Berdasarkan data Pusat Data dan Informasi (Pusdatin) Pertanian 2015, jumlah produksi daging sapi nasional mencapai 523.920 ton per tahun. Sementara tingkat konsumsi daging sapi masyarakat Indonesia berdasarkan data Sensus Ekonomi Nasional (Susenas) pada 2014 rata-rata 2,36 kg per kapita. Jika jumlah penduduk Indonesia mencapai 250-juta jiwa, maka kebutuhan daging sapi nasional mencapai 590.000 ton.

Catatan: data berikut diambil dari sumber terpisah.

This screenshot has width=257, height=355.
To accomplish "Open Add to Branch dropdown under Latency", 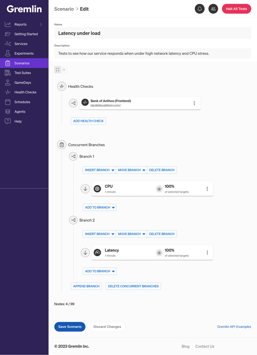I will click(100, 271).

Artinya, jumlah pasokan untuk memenuhi kebutuhan daging nasional masih kurang 66.080 kg. Pantas bila harga daging sapi di tanahair cenderung meningkat. Pusdatin mencatat dalam kurun 2011—2015 harga daging sapi di pasaran naik dari Rp69.641 per kilogram pada 2011 menjadi Rp104.326 pada 2015.
Holistik
Untuk memenuhi kekurangan pasokan, pemerintah mengimpor daging sapi. Data Pusdatin menyebutkan jumlah impor daging sapi pada 2015 mencapai 82.300 ton setara US$230,286-juta. Pemerintah menggulirkan berbagai program untuk mencapai swasembada. Dalam program itu Masyarakat Agribisnis dan Agroindustri Indonesia (MAI) merumuskan konsep untuk mewujudkan swasembada daging sapi, bernama swasembada holistik.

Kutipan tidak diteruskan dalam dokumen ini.